* Raw data:

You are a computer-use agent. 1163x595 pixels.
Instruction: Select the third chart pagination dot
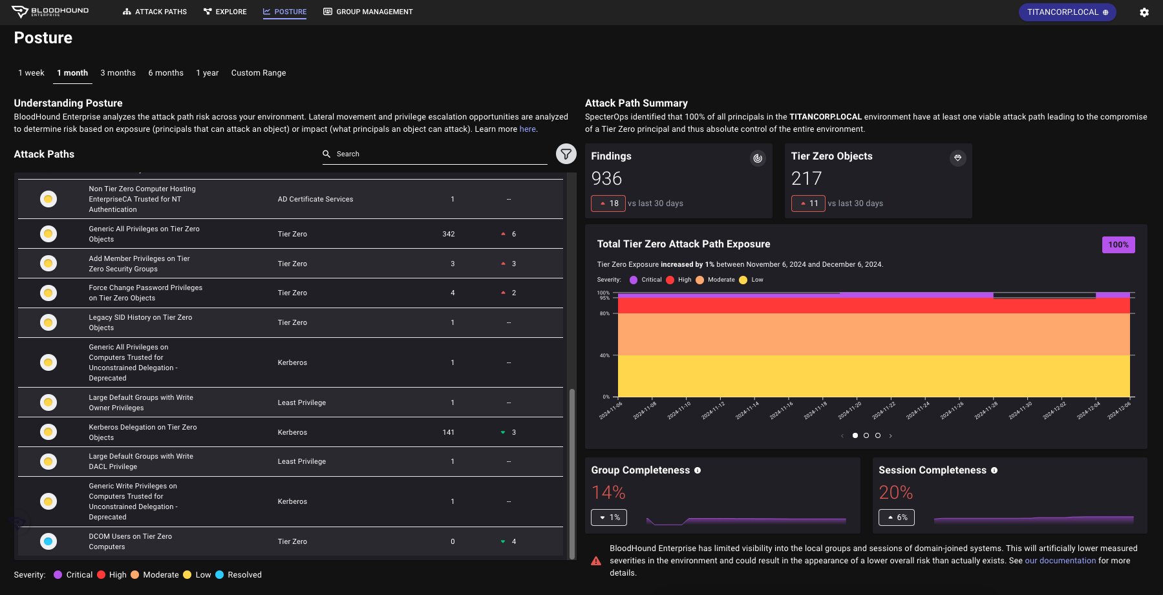[877, 435]
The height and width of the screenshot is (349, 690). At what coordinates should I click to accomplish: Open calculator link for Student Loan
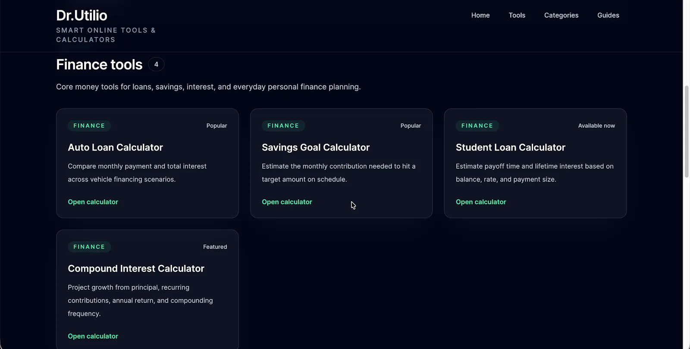point(481,202)
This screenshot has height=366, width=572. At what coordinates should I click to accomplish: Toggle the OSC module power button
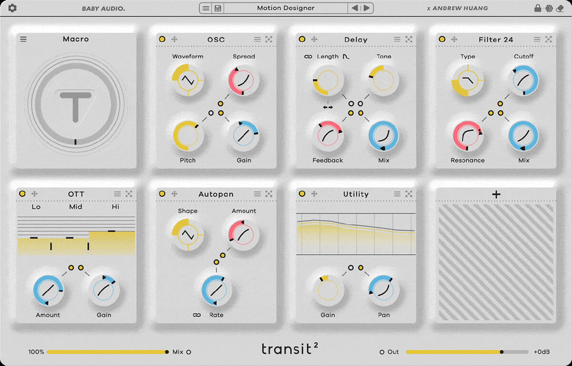pos(162,39)
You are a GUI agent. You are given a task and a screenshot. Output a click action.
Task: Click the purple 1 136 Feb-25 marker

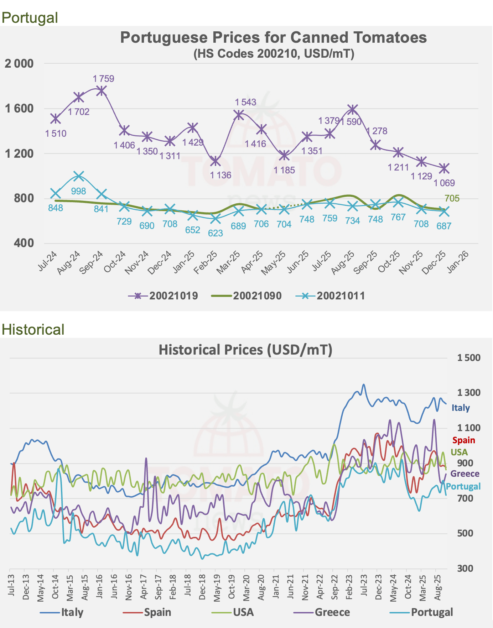(x=215, y=161)
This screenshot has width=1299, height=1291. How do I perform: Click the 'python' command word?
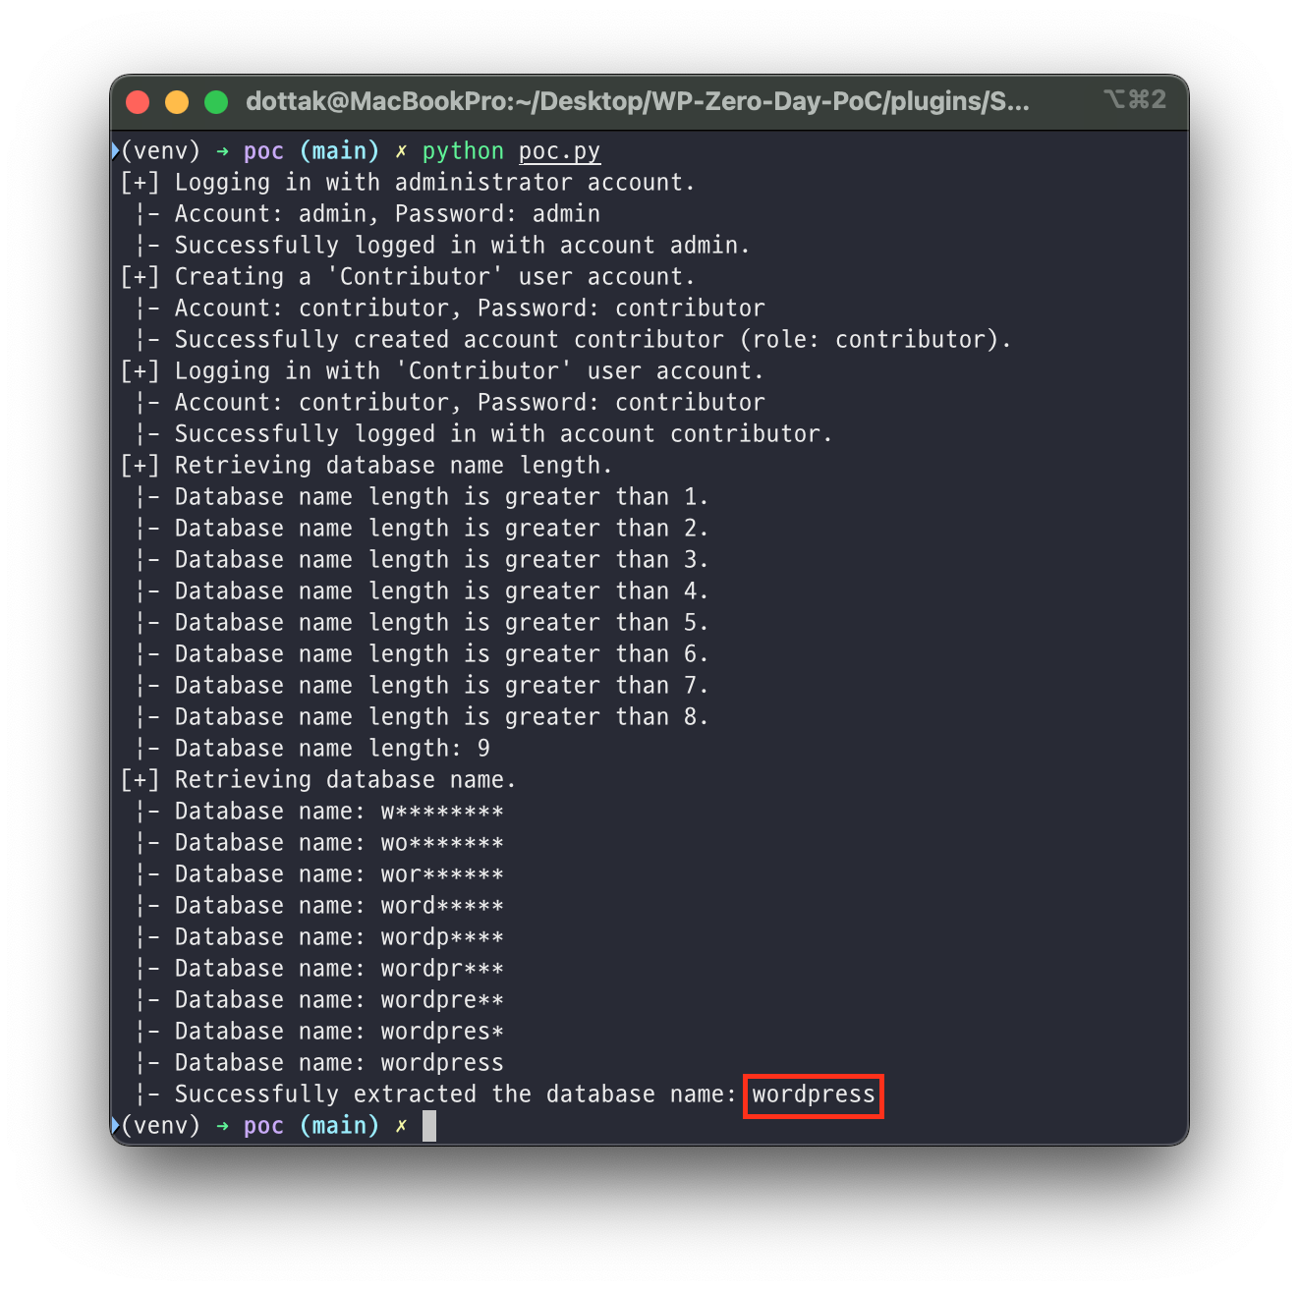(463, 151)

* About this exercise: Starting with the line that contains "This screenshot has height=366, width=572.", give the lines again exactly as they appear through the last line of the data, pictures excluded.

* Your response:
This screenshot has height=366, width=572. At what coordinates should I click to accomplish: Toggle the OSC module power button
pos(162,39)
You are a GUI agent. You are given a task and a screenshot. Output a click action.
Task: Click the purple 1 136 Feb-25 marker

(x=215, y=161)
This screenshot has width=1299, height=1291. How do I perform: Click the 'python' command word?
(463, 151)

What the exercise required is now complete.